NICOLA SAMORÌ

La candela per far luce deve consumarsi 

 

7 luglio – 1 ottobre 2017

a cura di Marcello Smarrelli

Il titolo fa riferimento a un pensiero attribuito a San Carlo Borromeo che con la sua vita ha incarnato l’idea di una luminosa consunzione, concetto che riverbera con forza da ogni opera esposta. L’artista romagnolo si è lasciato guidare dalle suggestioni del luogo per dare vita a un progetto in cui l’antica Pescheria e l’attigua chiesa del Suffragio si riappropriano della loro natura originale attraverso un dialogo inedito: quello tra le opere dell’artista e le immagini ‘sacre’ provenienti delle ricchissime collezioni dei Musei Civici di Palazzo Mosca. E proprio dai Musei Civici arriva l’indizio di partenza che ha guidato il lavoro di Samorì nello sviluppo di questo nuovo corpo di lavori per Pesaro. Nel 1944, durante la Seconda Guerra Mondiale, viene distrutta l’ala destra di Palazzo Mosca e scompaiono una ventina di opere fra cui Cristo e un manigoldo del bolognese Giuseppe Maria Crespi. Il dipinto riappare durante i lavori di sgombero delle macerie: la superficie sfregiata ha restituito un occhio illeso circondato da ampie lacune; un ritorno involontario del metallo, otticamente simile a gran parte degli olii su rame di Samorì che nella sua poetica è solito ispezionare il rovescio della pittura attraverso una spoliazione accurata della pellicola dipinta.Partendo da questa immagine compromessa, la mostra innesca una confusione continua fra l’azione del tempo sulle opere delle raccolte civiche, di cui l’artista ha scelto di esporre una personale selezione – in parte proveniente dai depositi e in attesa di restauro – e i segni che scuotono in modo programmatico i dipinti e le sculture di Samorì.
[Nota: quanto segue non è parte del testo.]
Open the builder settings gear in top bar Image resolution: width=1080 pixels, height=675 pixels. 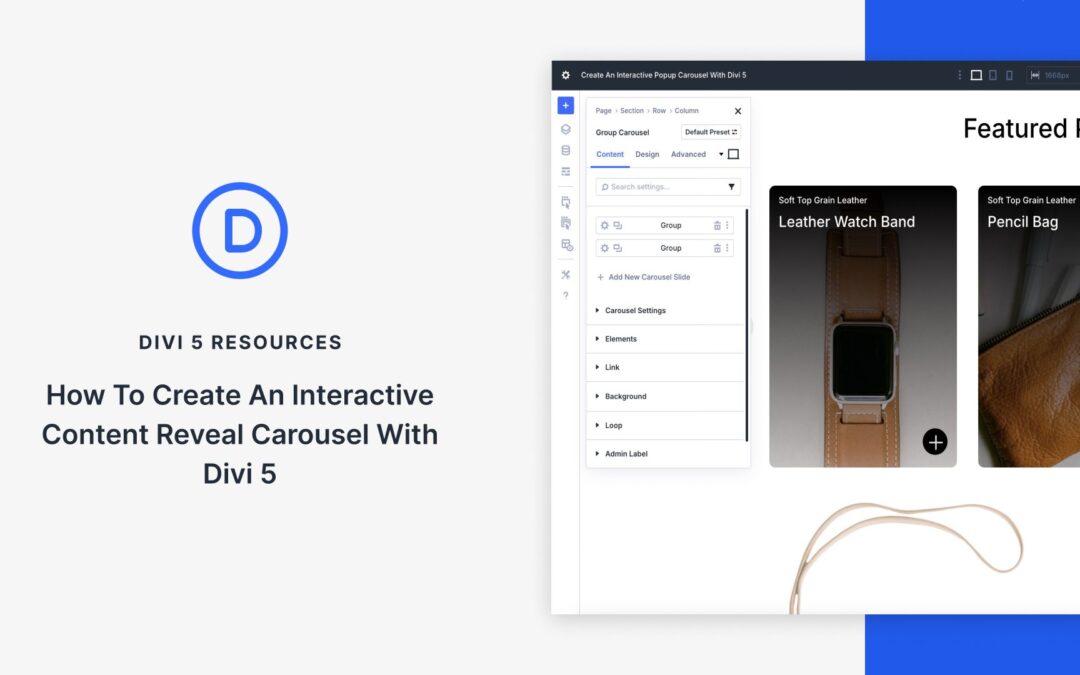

Nel dialogo con le raccolte civiche Samorì affronta un tema trasversale a tutte le epoche artistiche, quello del rapporto tra natura e artificio: ne è un ulteriore rimando la scelta di presentare Estesiasta, una scultura in marmo bianco di Carrara, di fronte all’Incoronazione della Vergine di Giovanni Bellini, capolavoro assoluto del Rinascimento, conservato ai Musei Civici di Pesaro.